Em meio aos jogos de desencontros, percebemos que a dança da quadrilha determina os destinos dos personagens. Observamos que Drummond brinca com as palavras do poema como se fosse uma cantiga, produzindo assim uma musicalidade.

A não conexão estabelecida entre os personagens e bem visível e observável no jogo de sentido e na sensação que a melodia traz, ou seja, no sentido de embalar os amantes para algum lugar, mas que ao final ninguém consegue encontrar a pessoa amada, contrapondo o real sentido da quadrilha, que estabelece um sentido de encontros, de alegria, de festa.

Os prenomes

Outro fator importante no poema de Drummond é a falta do sobrenome nos personagens, com exceção de J. Pinto Fernandes. Sem origem definida parece simbolizar a perda da individualidade, o sentimento humano que luta para sair do isolamento, da solidão. A vida aparece então como uma experiência angustiante no qual o convencionalismo e as aparências valem mais do que a essência. Tudo isso é agravado ainda pelos desencontros amorosos.

Além de ser rico em significados, o poema é representado pela repetição de palavras (nomes), facilitando a identificação e memorização dos personagens, pois os nomes aparecem numa certa ordem nos três primeiros e essa ordem é novamente repetida nos três últimos. Dessa forma, podemos entender minuciosamente o que aconteceu com todos os integrantes do poema.

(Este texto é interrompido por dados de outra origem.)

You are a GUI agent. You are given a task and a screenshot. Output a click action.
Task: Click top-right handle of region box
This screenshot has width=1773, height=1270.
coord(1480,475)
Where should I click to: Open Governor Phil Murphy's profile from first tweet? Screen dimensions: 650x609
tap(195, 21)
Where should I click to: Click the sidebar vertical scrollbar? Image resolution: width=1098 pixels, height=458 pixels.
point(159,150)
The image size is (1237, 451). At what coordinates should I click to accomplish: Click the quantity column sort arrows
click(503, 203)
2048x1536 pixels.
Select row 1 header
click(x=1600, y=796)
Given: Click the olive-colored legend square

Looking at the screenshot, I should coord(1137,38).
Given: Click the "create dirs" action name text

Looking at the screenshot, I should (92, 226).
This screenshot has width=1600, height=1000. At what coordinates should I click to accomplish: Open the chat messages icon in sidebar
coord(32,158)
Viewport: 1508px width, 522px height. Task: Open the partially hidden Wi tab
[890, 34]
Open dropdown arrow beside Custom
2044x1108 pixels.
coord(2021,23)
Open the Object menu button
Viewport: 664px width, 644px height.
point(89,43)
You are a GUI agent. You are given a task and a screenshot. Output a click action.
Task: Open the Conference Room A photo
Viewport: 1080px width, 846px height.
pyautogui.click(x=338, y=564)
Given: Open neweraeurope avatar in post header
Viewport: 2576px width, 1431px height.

A redundância aplicada a esse poema, sobretudo nos dois primeiros desta série, é o resultado do processo modernista, pois de todos os modernistas, nenhum deles adotou esses procedimentos de maneira tão explícita quanto Drummond.

Na construção humorística e divertida da obra, a troca de pares e desencontros amorosos desencadeados entre os personagens vai sendo apresentada em duplas ao leitor, como é característica das quadrilhas, onde os pares se situam frente a frente. Porém, aqui há uma alternância entre os pares que se dá pela presença do conectivo “que”, e é esse o fator primordial do poema, pois ele que separa e une os pares, ou seja, os casais mostram o “porque” dos problemas que impede a união entre eles, isto é, da não conexão.

Observamos que somente na última linha do poema que é marcada pela única união ocorrida entre Lili e J. Pinto Fernandes, esta é estabelecida com a utilização de um outro conectivo o “e”, que mostra a afinidade e oposição estabelecida entre os dois pares, pois, um, só com o apelido, Lili, e o outro, só com o sobrenome J. Pinto Fernandes atraíram-se entrelaçando-se em matrimônio.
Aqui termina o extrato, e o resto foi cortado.